In this fatal event, the two nurses had been familiar with fentanyl and were well aware of the correct concentration and demand dose that should have been entered into the pump. In fact, the nurse who verified the pump settings mentioned the need for “extra care with fentanyl” to the programming nurse. Both nurses felt certain that the fentanyl concentration had been set at 50 mcg/mL and the demand dose at 10 mcg. This might well have been the case initially, at least for the concentration.
During an investigation of these events, the hospital was informed that the pumps could automatically default to an earlier setting if no one confirmed the current setting by pressing “enter” within a short period of time. As such, the nurse could have initially entered the correct concentration but then neglected to press the “enter” key within the allotted time. As a consequence, the setting could have returned to a prior setting on the scroll of numbers—1 mcg/mL for the concentration.

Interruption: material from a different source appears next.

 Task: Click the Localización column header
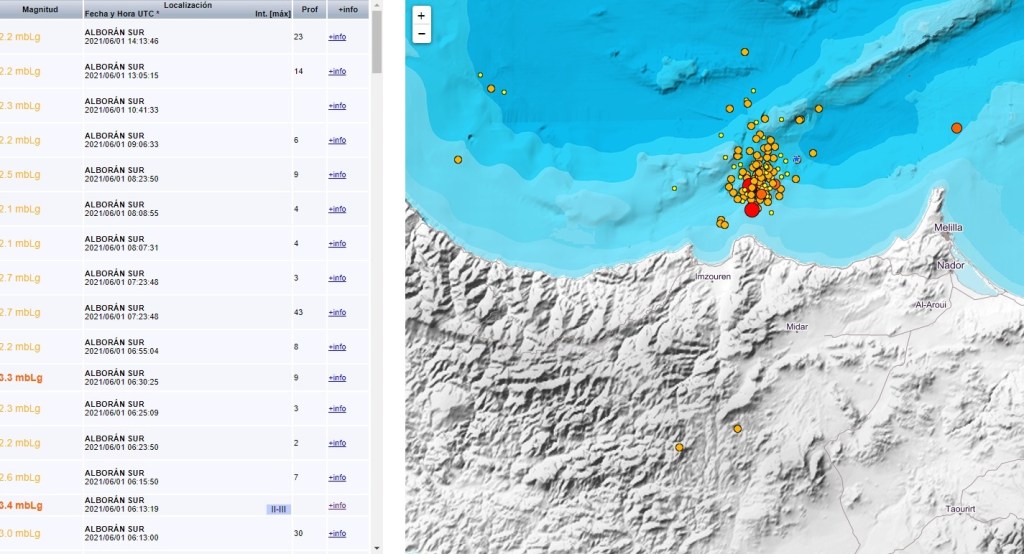point(187,6)
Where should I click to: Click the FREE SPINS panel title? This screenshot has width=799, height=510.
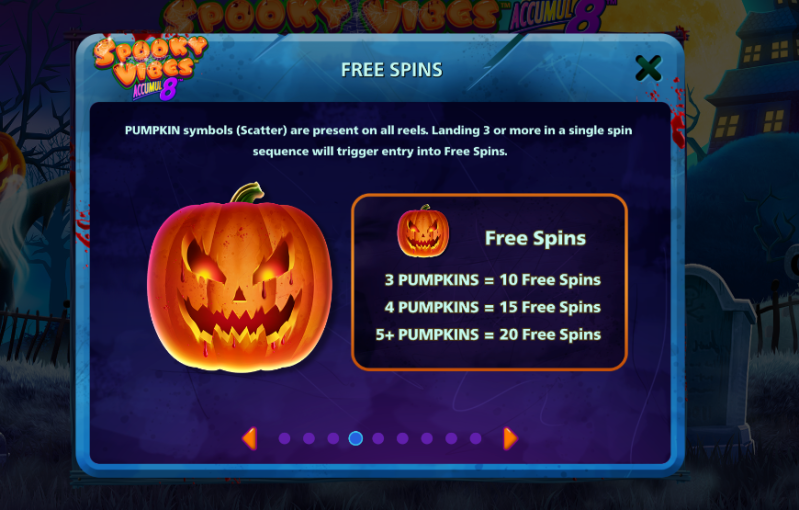click(x=391, y=70)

Failures in the system of double-checks also played a role in both fatalities. Even though the hospital required two nurses to confirm PCA pump settings, the policy did not clarify that the double-checks should be performed independently, with one nurse setting the pump and another nurse independently checking the patient, drug, and settings against the orders.
Finally, the pump manufacturer had not alerted hospital staff personnel that they could set default values for PCA drugs by locking out the unused range of numbers available.

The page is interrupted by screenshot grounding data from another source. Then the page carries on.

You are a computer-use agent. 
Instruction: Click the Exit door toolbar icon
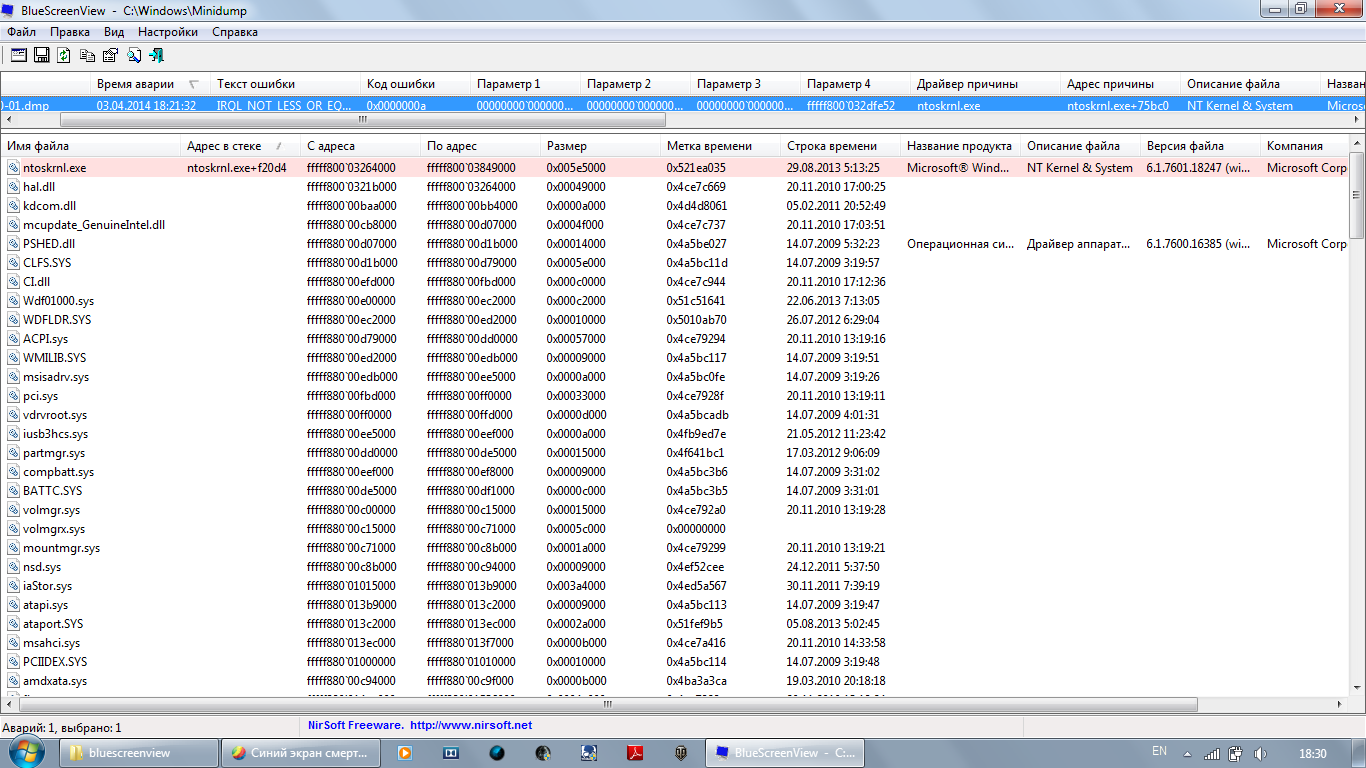[x=156, y=55]
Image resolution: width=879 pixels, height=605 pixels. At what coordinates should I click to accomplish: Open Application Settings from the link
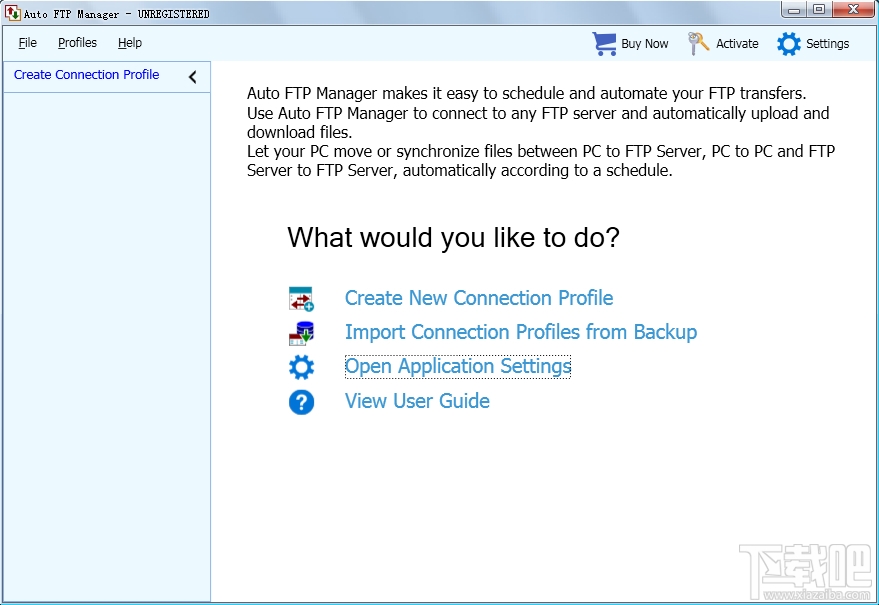pos(457,367)
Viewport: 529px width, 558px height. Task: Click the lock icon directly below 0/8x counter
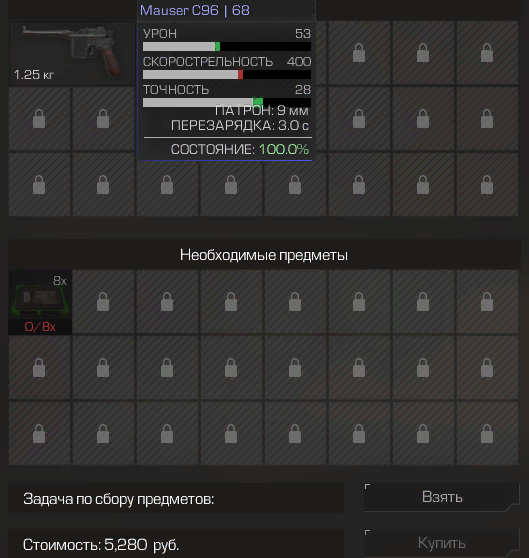point(39,368)
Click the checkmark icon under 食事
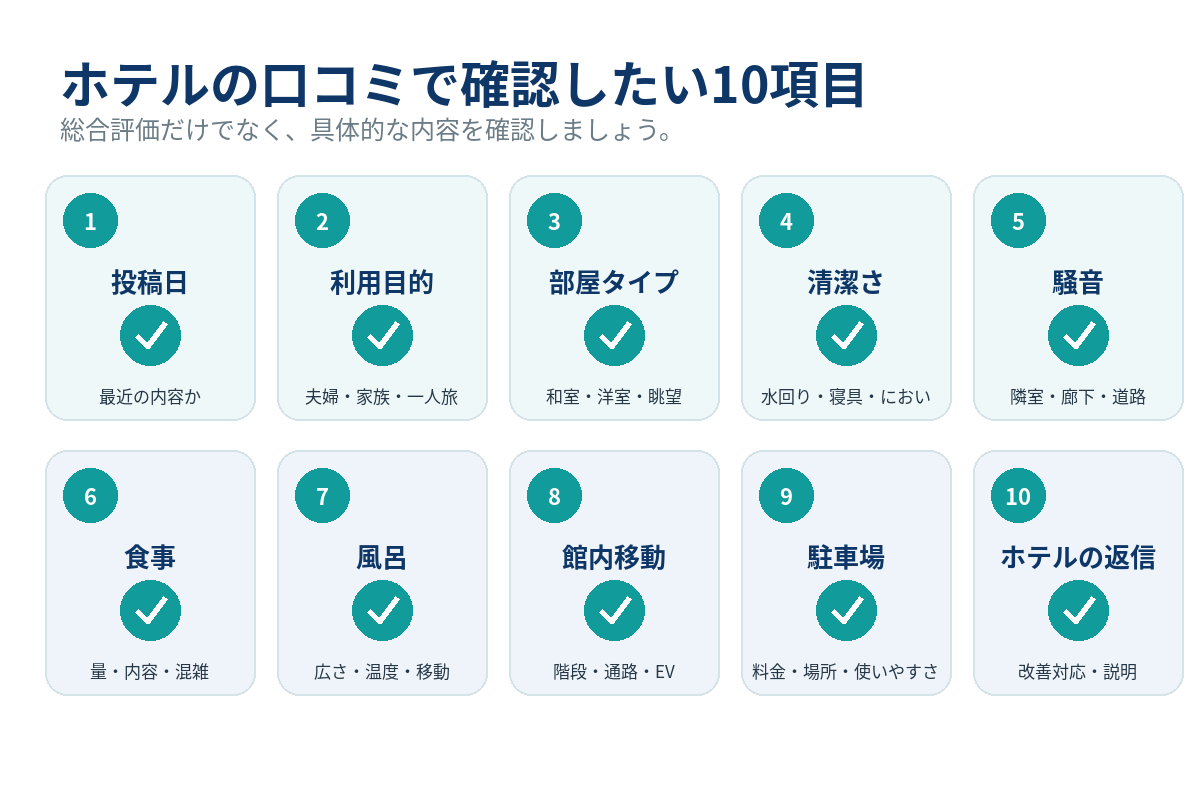 150,611
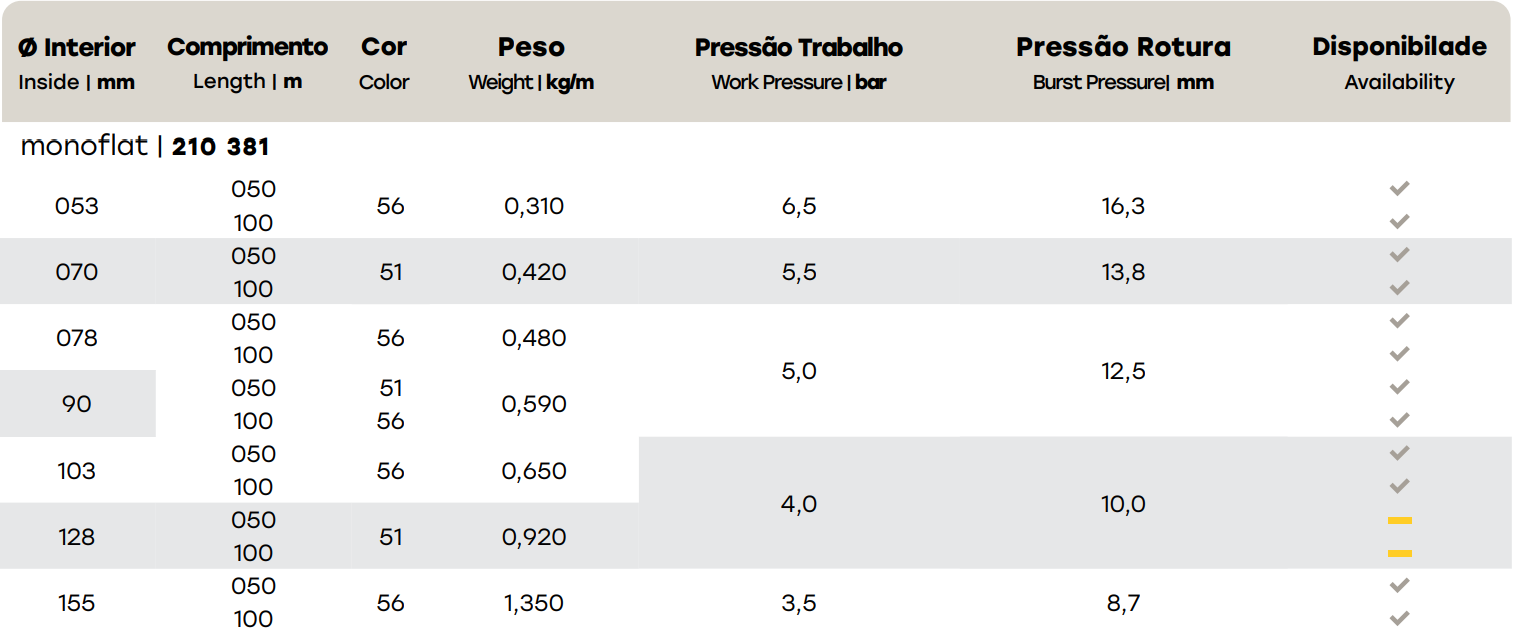
Task: Click the last checkmark in row 90
Action: pyautogui.click(x=1399, y=420)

Safe Practice Recommendation: Errors associated with PCA can be deadly, and special precautions are needed when patients receive narcotics via this method of drug delivery. Here are some strategies to help avoid these mistakes:
The variety of medications used for PCA should be limited. Fentanyl PCA should be restricted to anethesiologists or pain-management team members only.
Access to information about PCA procedures should be improved. A quick reference sheet should be developed for nurses and should include programming tips and maximum dose warnings for each PCA medication used.

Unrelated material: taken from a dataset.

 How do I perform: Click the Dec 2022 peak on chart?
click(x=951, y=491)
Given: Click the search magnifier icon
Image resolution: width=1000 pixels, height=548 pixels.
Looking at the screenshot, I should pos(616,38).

For improved labeling, the sequence of information on PCA medication labels and order sets should be matched with the sequence of information to be entered into the PCA pump, the PCA protocols, or any other relevant documents. PCA concentrations on drug labels should be highlighted with bold lettering or other methods.
Default settings should be programmed. The staff should contact the pump manufacturer to learn about any safety features available with the PCA pumps and should utilize them fully.
Concentrations of PCA medications should be standardized. When possible, default values should be set for each concentration, or inappropriate ranges for the concentrations that are not used should be locked out.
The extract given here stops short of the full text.